About The dynamics of morphogenesis
The Dynamics of Morphogenesis Lab is focused on understanding the dynamic mechanisms controlling tissue formation and cell fate determination in vivo. Morphogenesis requires the precise spatiotemporal coordination of processes occurring across multiple scales: from the expression of individual genes, to the behaviour of single cells, to the forces that drive the simultaneous movement of thousands of cells. Our lab is interested in how molecular events are translated into, and integrated with, cellular properties and mechanical forces to orchestrate tissue formation. We are particularly interested in how these processes interact to direct the formation of the neural tube – the embryonic precursor to the brain and spinal cord. Incorrect formation of the neural tube results in neural tube defects (NTDs) which are amongst the most common and severe birth defects. Understanding the dynamic mechanisms driving neural tube formation may ultimately assist in the development of methods for the prediction and treatment of NTDs.
Research overview
Many genes have been associated with neural tube defects but it remains unclear how they affect neural tube morphogenesis in real time. We use live imaging approaches to understand the dynamic processes that form the neural tube and how disruption of these leads to some of the most common human birth defects.
The actomyosin network powers the cell movements that generate many tissues. Mutations associated with human neural tube defects often disrupt the actin cytoskeleton so we are interested in how actin networks are remodelled during neural tube formation and which are the key molecules controlling this.

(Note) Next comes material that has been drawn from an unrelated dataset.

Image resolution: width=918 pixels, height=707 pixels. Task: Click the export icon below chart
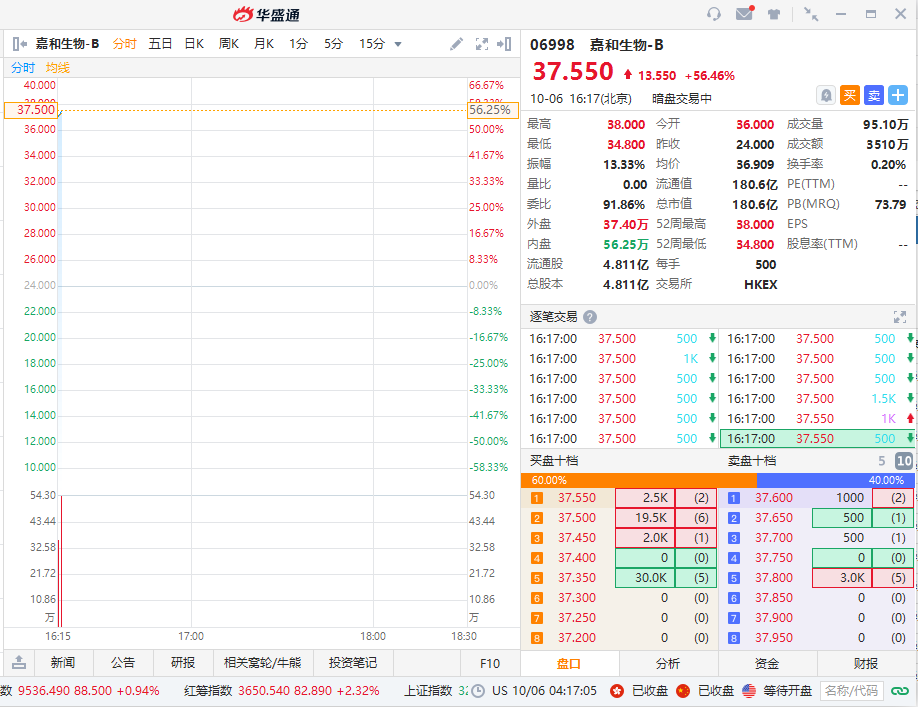[x=19, y=662]
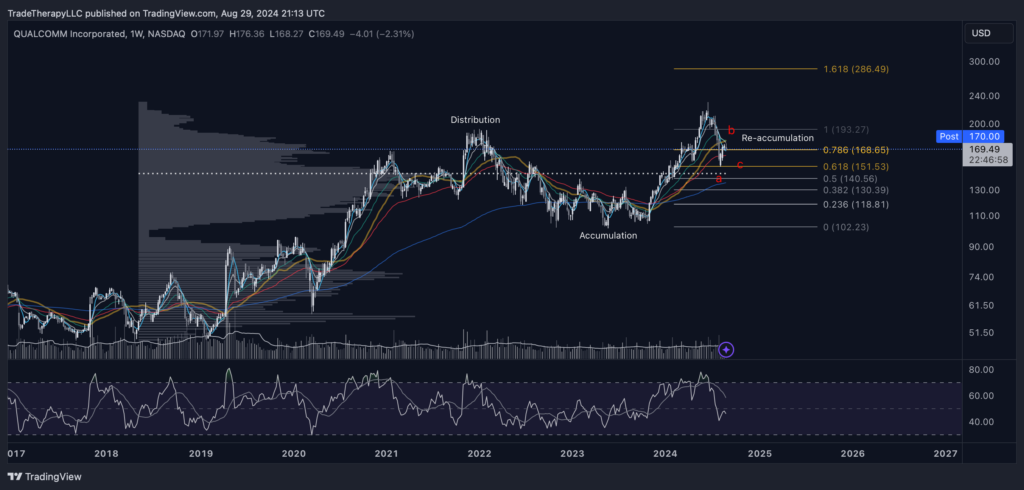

Embryonic development requires the coordination of biochemical patterning and morphogenetic movements. Mechanical stimuli generated by morphogenesis are converted to biochemical signals by mechanotransduction pathways, which in turn regulate cellular properties and cell fate specification. We are interested in how mechanotransduction directs neural tube formation and neural cell fate.
Our approach
We use quantitative live imaging techniques to understand how tissue forms in real time. By applying these technologies to developing avian embryos and human induced pluripotent stem cell (iPSC) models, we investigate how molecular and cellular properties and mechanical forces direct neural tube morphogenesis.